Let us go back to the example test/tla/y2k.tla and run apalache against test/tla/y2k_override.tla:

$ apalache check y2k_override.tla

We can check the detailed output of the TransitionFinderPass in the file x/<timestamp>/out-transition.tla, where <timestamp> looks like 09.03-10.03.2020-508266549191958257:

----- MODULE y2k_override -----
VARIABLE year
VARIABLE hasLicense
ASSUME(80 \in 0 .. 99)
ASSUME(18 \in 1 .. 99)

Init$0 == year' := 80 /\ hasLicense' := FALSE
Next$0 == year' := ((year + 1) % 100) /\ (hasLicense' := hasLicense)
Next$1 == year - 80 >= 18 /\ hasLicense' := TRUE /\ (year' := year)
===============

As you can see, the model checker did two things:

  1. It has translated several expressions that look like x' = e into x' := e.
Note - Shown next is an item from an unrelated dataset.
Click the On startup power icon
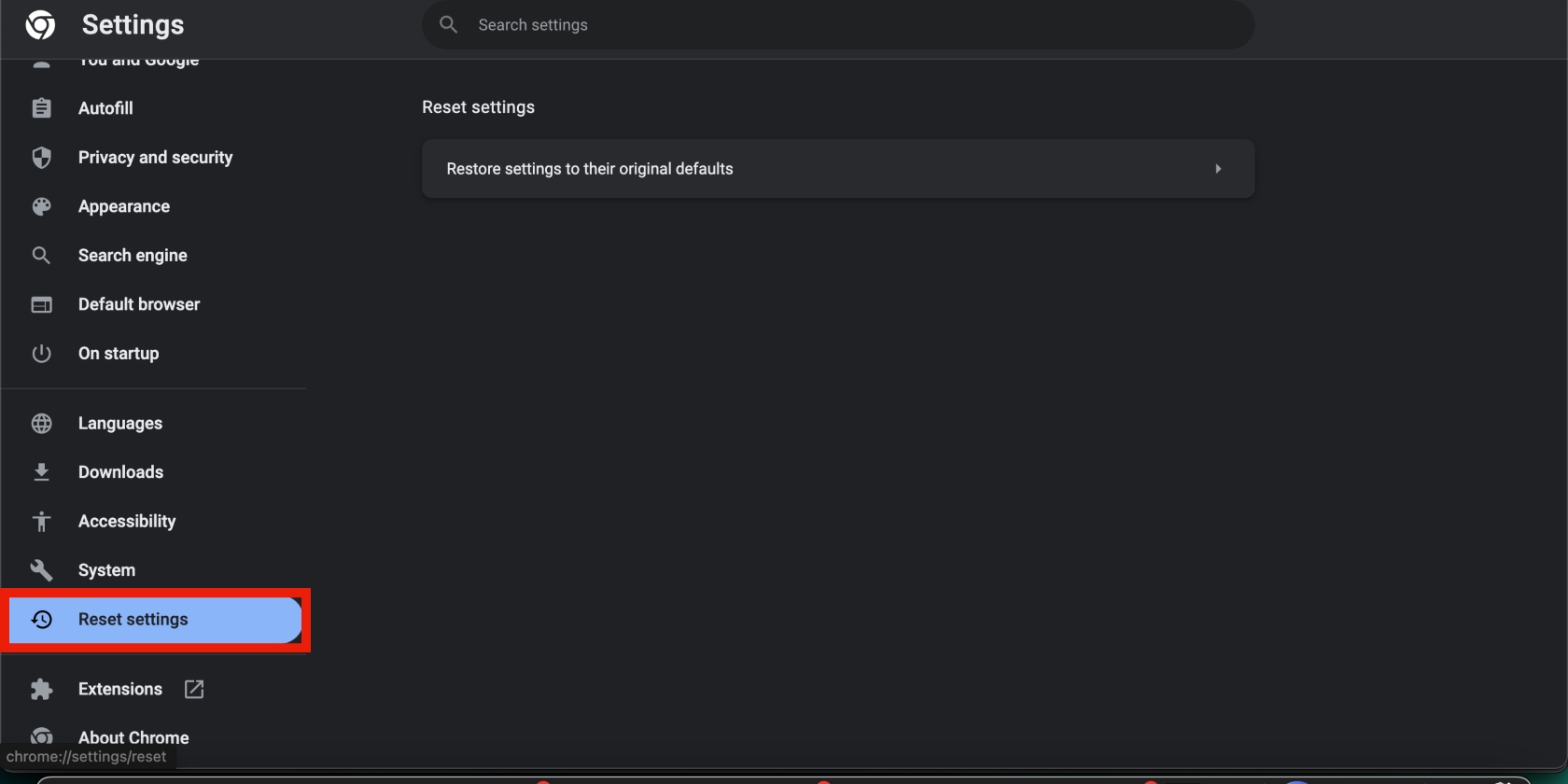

For instance, you can see year' := 80 and hasLicense' := FALSE in Init$0. We call these expressions assignments.
  2. It has factored the operator Next into two operators Next$0 and Next$1. We call these operators symbolic transitions.
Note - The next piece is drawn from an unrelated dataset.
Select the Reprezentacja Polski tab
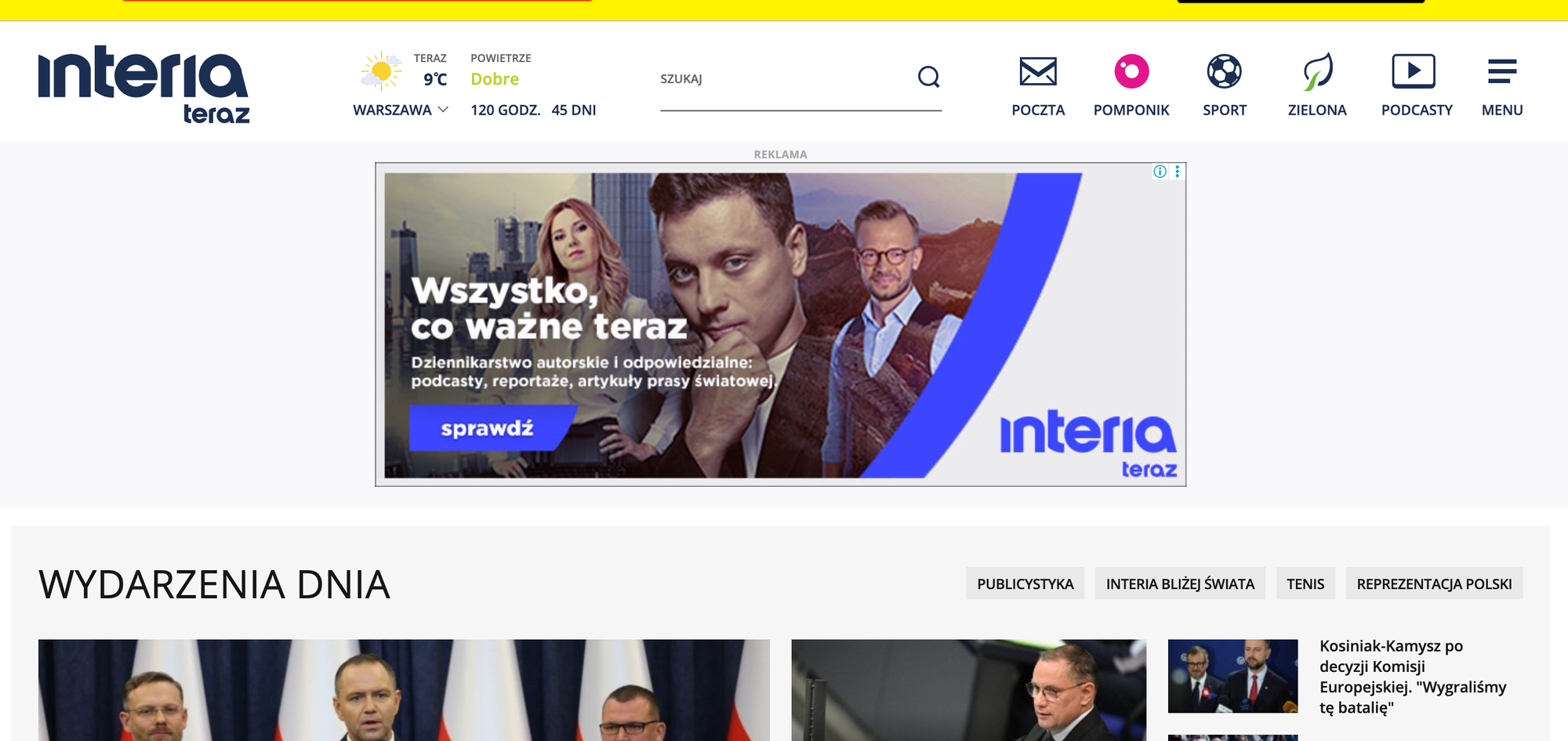Viewport: 1568px width, 741px height. tap(1434, 583)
Pure TLA+ does not have the notions of assignments and symbolic transitions. However, TLC sometimes treats expressions x' = e and x' \in S as if they were assigning a value to the variable x'. TLC does so dynamically, during the breadth-first search. Apalache looks statically for assignments among the expressions x' = e and x' \in S.

When factoring out operators into symbolic transitions, Apalache splits the action operators Init and Next into disjunctions (e.g., A_0 \/ ... \/ A_n), represented in the concrete syntax as a sequence of operator definitions of the form

A$0 == ...
...
A$n == ...

The main contract between the assignments and symbolic transitions is as follows:

For every variable x declared with VARIABLE, there is exactly one assignment of the form x' := e in every symbolic transition A_n.

If Apalache cannot find expressions with the above properties, it fails. Consider the example test/tla/Assignments20200309.tla:

----- MODULE Assignments20200309 -----
VARIABLE a
\* this specification fails, as it has no expression
\* that can be treated as an assignment
Init == TRUE
Next == a' = a
Inv == FALSE
===============

Running the checker with

apalache check Assignments20200309.tla

Apalache reports an error as follows:

...
PASS #6: TransitionFinderPass                                     I@09:39:33.527
To understand the error, check the manual:
[https://apalache.informal.systems/docs/apalache/assignments.html]
Assignment error: Failed to find assignments and symbolic transitions in InitPrimed E@09:39:33.676
It took me 0 days  0 hours  0 min  1 sec                          I@09:39:33.678
Total time: 1.88 sec                                              I@09:39:33.678
EXITCODE: ERROR (99)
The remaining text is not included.